(Problem to work on)
Write out the data word for word, from the line that contains "Task: Select the 2 Bottles option" up to and including the last line of the data. Leave the pictures out.

(Data section)

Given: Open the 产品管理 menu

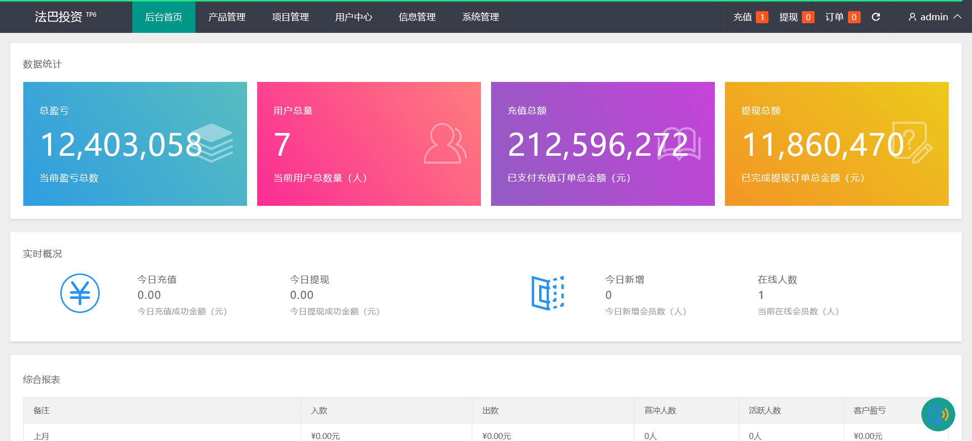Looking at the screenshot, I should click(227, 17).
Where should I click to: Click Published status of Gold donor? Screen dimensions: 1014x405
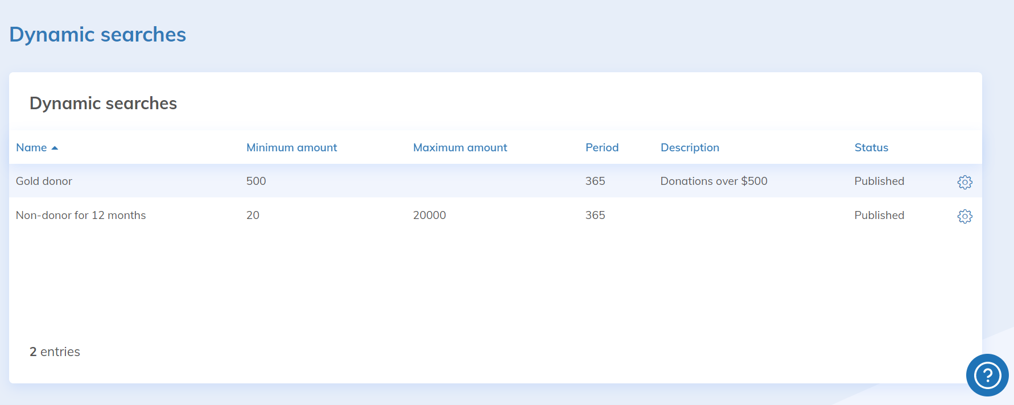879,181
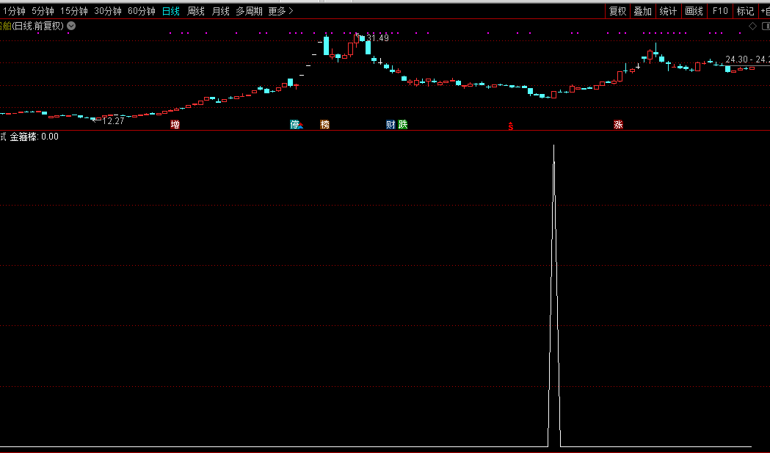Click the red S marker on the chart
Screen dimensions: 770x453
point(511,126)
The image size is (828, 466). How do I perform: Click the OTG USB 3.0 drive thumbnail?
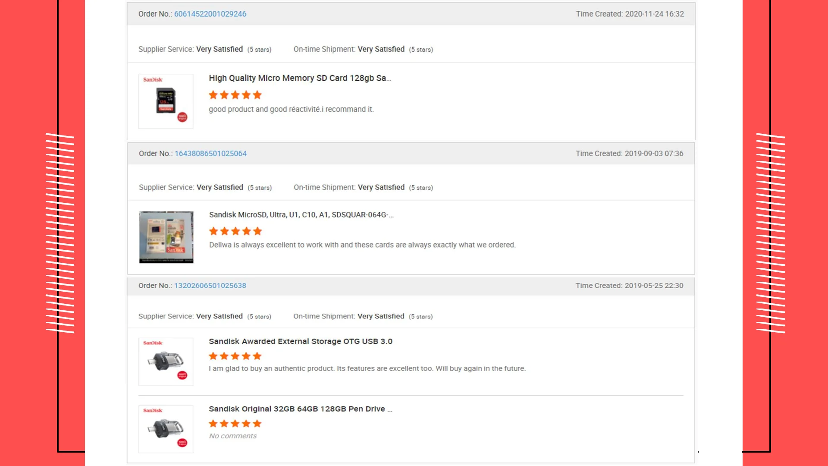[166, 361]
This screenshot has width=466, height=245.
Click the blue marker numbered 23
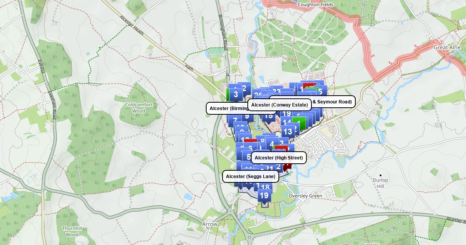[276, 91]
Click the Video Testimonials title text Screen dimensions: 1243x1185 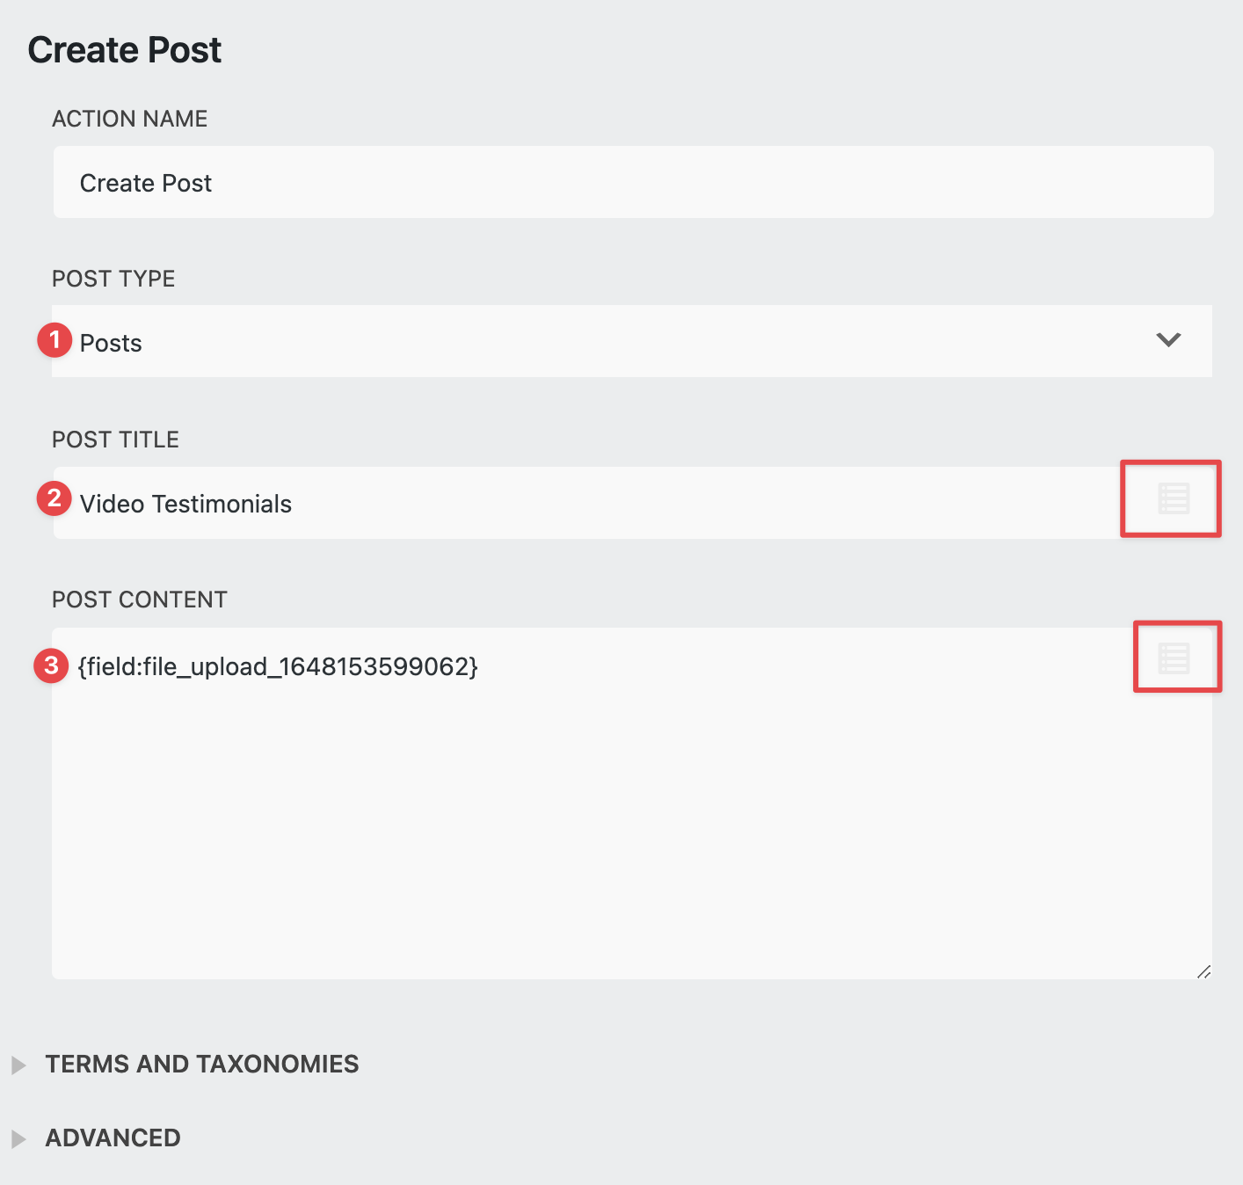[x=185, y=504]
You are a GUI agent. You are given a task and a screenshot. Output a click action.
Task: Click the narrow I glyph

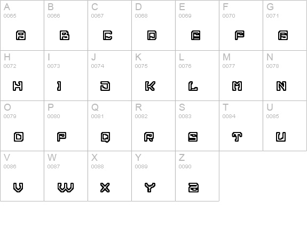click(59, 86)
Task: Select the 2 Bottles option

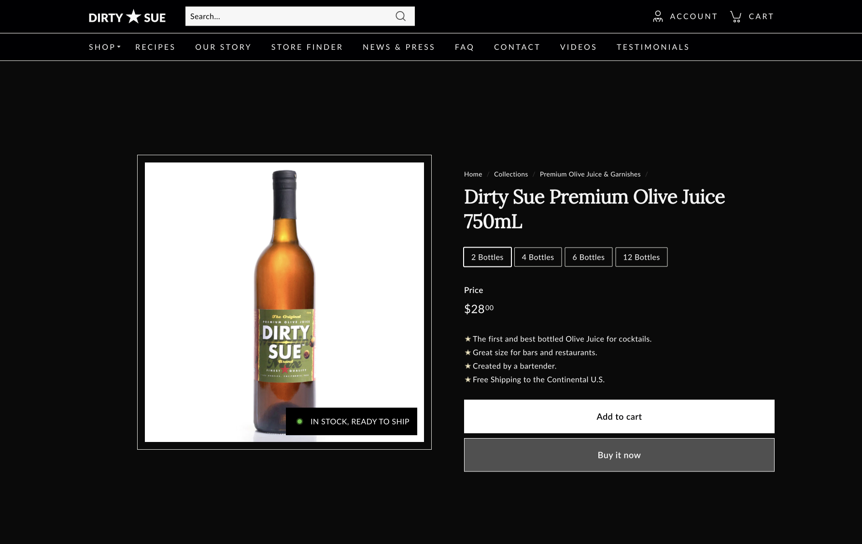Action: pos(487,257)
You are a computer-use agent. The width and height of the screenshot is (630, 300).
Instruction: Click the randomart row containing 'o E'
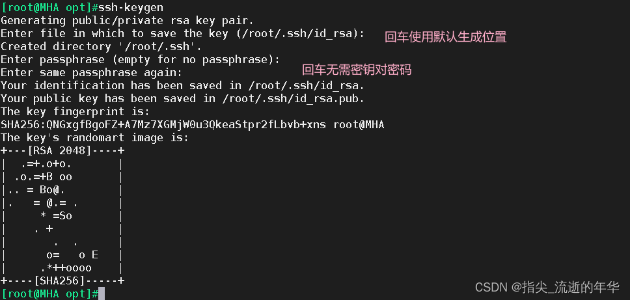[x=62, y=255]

(Answer to the task)
Task: Select the 2 Bottles option

Action: pos(487,257)
You are a computer-use agent. The width and height of the screenshot is (630, 300).
Instruction: Click the randomart row containing 'o E'
[x=62, y=255]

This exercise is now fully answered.